## [Tasks and exercises]
1. In the thread about consolidating overlapping string patterns, what consensus pattern does the first example yield?
2. Carry on the thread about consolidating overlapping string patterns from the point where it stops.

-- Text segment start --

Problem is, within these 59,000 patterns, after sorted, I found that some part of one pattern match with part of the other patterns, and I would like to consolidate these into one big "consensus" patterns and just keep the consensus (see examples below):

TLYLQMNSLRAED
TLYLQMNSLRAEDT
  YLQMNSLRAED
  YLQMNSLRAEDT
  YLQMNSLRAEDTA
  YLQMNSLRAEDTAV

will yield

TLYLQMNSLRAEDTAV

another example:

    APRLLIYGASS
    APRLLIYGASSR
    APRLLIYGASSRA
    APRLLIYGASSRAT
    APRLLIYGASSRATG
    APRLLIYGASSRATGIP
    APRLLIYGASSRATGIPD
  GQAPRLLIY
KPGQAPRLLIYGASSR
KPGQAPRLLIYGASSRAT
KPGQAPRLLIYGASSRATG
KPGQAPRLLIYGASSRATGIPD
       LLIYGASSRATG
       LLIYGASSRATGIPD
   QAPRLLIYGASSR

will yield

KPGQAPRLLIYGASSRATGIPD

PS : I am aligning them here so it's easier to visualize. The 59,000 patterns initially are not sorted so it's hard to see the consensus in the actual file.

In my particular problem, I am not picking the longest patterns, instead, I need to take each pattern into account to find the consensus. I hope I have explained clearly enough for my specific problem.

Thanks!

回答1:

Here's my solution with randomized input order to improve confidence of the test.

import re
import random

data_values = """TLYLQMNSLRAED
TLYLQMNSLRAEDT
  YLQMNSLRAED
  YLQMNSLRAEDT
  YLQMNSLRAEDTA
  YLQMNSLRAEDTAV
    APRLLIYGASS
    APRLLIYGASSR
    APRLLIYGASSRA
    APRLLIYGASSRAT
    APRLLIYGASSRATG
    APRLLIYGASSRATGIP
    APRLLIYGASSRATGIPD
  GQAPRLLIY
KPGQAPRLLIYGASSR
KPGQAPRLLIYGASSRAT
KPGQAPRLLIYGASSRATG
KPGQAPRLLIYGASSRATGIPD
       LLIYGASSRATG
       LLIYGASSRATGIPD
   QAPRLLIYGASSR"""

test_li1 = data_values.split()
#print(test_li1)

test_li2 = ["abcdefghi", "defghijklmn", "hijklmnopq", "mnopqrst", "pqrstuvwxyz"]

def aggregate_str(data_li):
    copy_data_li = data_li[:]
    while len(copy_data_li) > 0:
        remove_li = []
        len_remove_li = len(remove_li)
        longest_str = max(copy_data_li, key=len)
        copy_data_li.remove(longest_str)
        remove_li.append(longest_str)
        while len_remove_li != len(remove_li):
            len_remove_li = len(remove_li)

-- Text segment end --
-- Given information start --

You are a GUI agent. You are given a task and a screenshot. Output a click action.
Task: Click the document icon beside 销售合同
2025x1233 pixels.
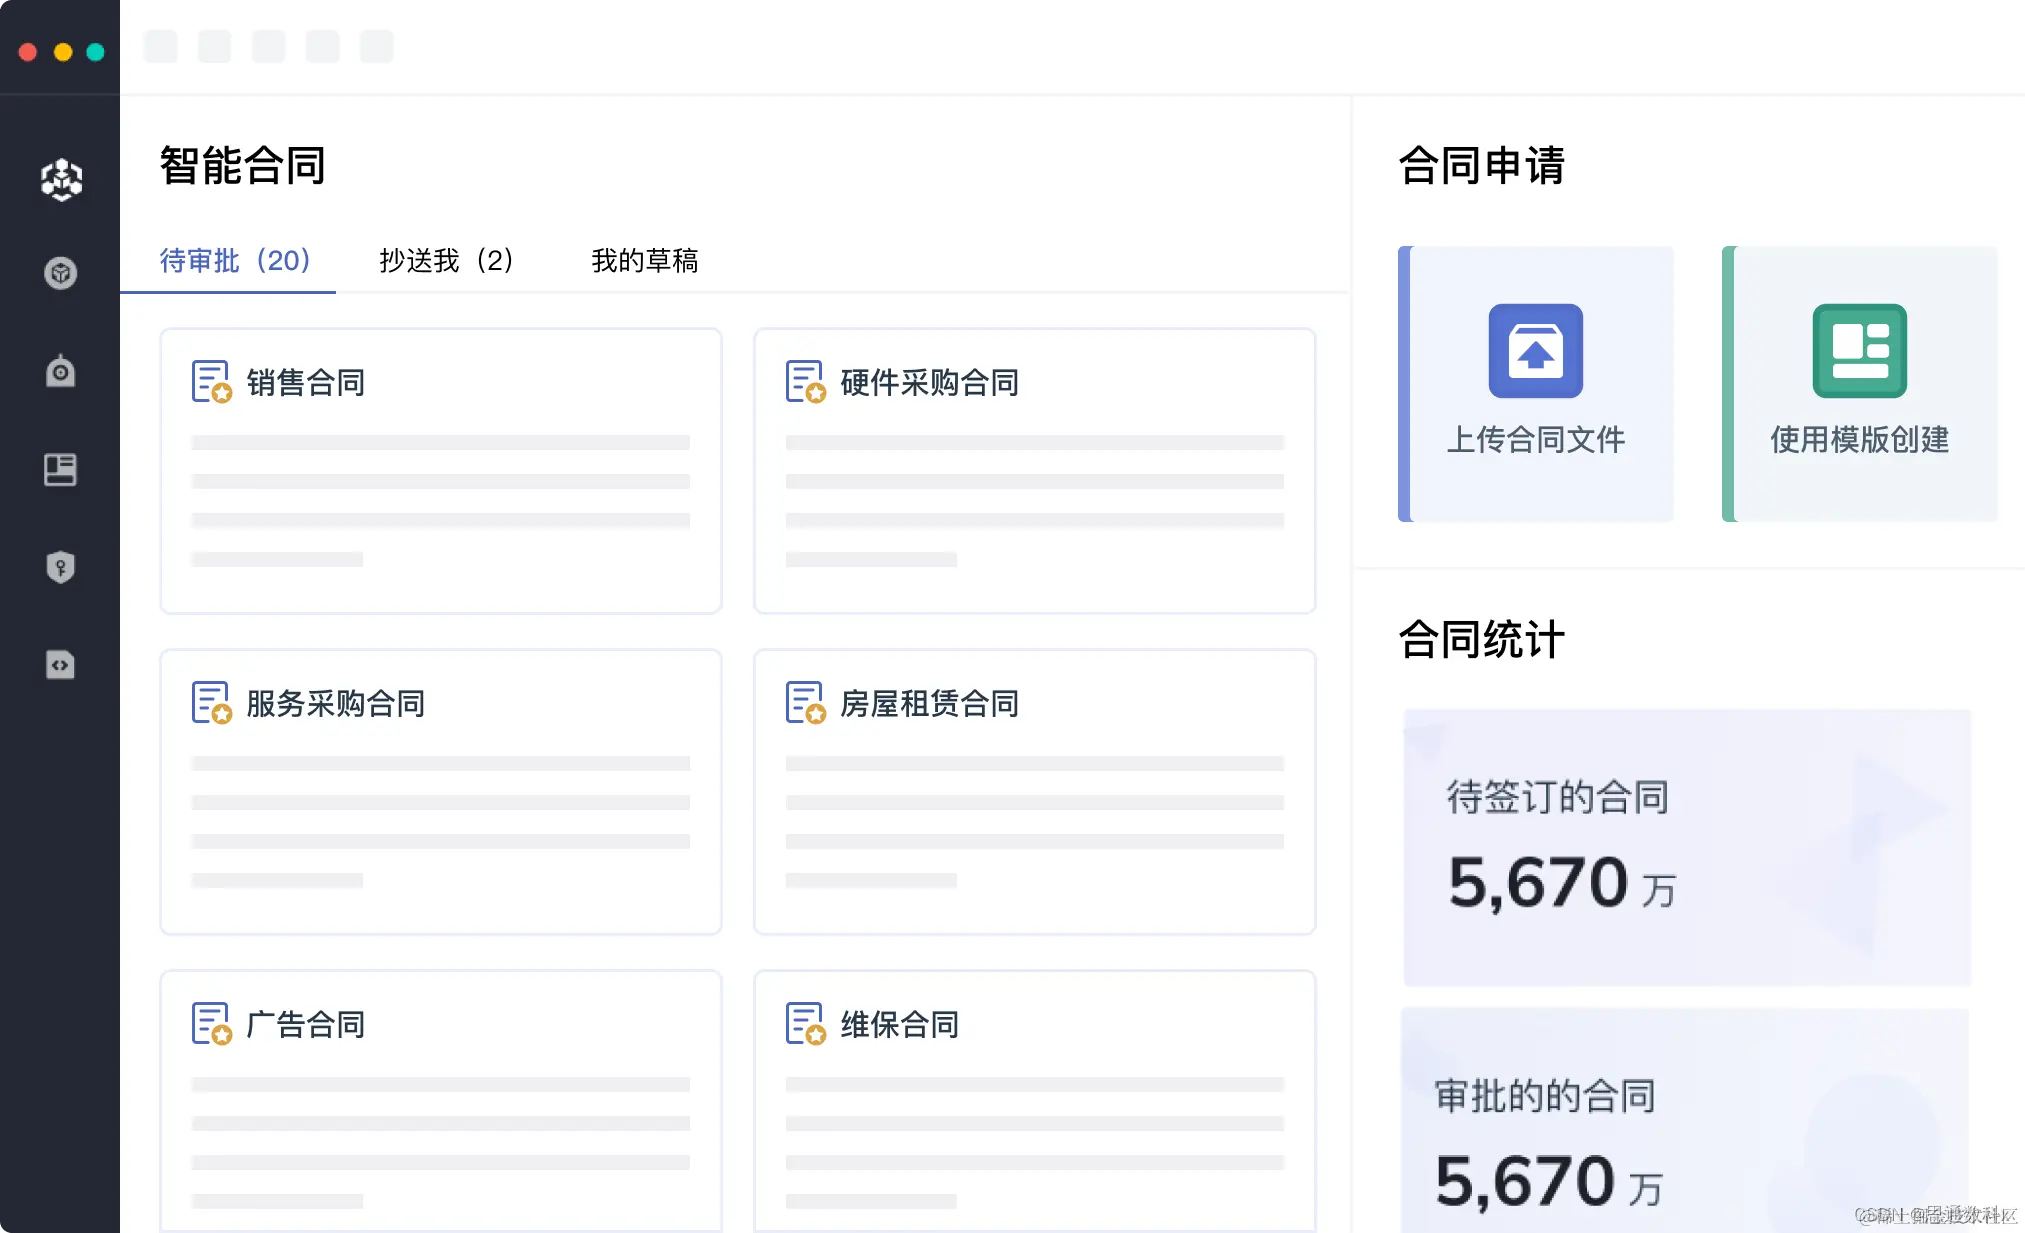coord(211,382)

-- Given information end --

## [Expected results]
1. TLYLQMNSLRAEDTAV

2.
            for value in copy_data_li:
                value_pattern = "".join([x+"?" for x in value])
                longest_match = max(re.findall(value_pattern, longest_str), key=len)
                if longest_match in value:
                    longest_str_index = longest_str.index(longest_match)
                    value_index = value.index(longest_match)
                    if value_index > longest_str_index and longest_str_index > 0:
                        longest_str = value[:value_index] + longest_str
                        copy_data_li.remove(value)
                        remove_li.append(value)
                    elif value_index < longest_str_index and longest_str_index + len(longest_match) == len(longest_str):
                        longest_str += value[len(longest_str)-longest_str_index:]
                        copy_data_li.remove(value)
                        remove_li.append(value)
                    elif value in longest_str:
                        copy_data_li.remove(value)
                        remove_li.append(value)
        print(longest_str)
        print(remove_li)

random.shuffle(test_li1)
random.shuffle(test_li2)
aggregate_str(test_li1)
#aggregate_str(test_li2)

Output from print().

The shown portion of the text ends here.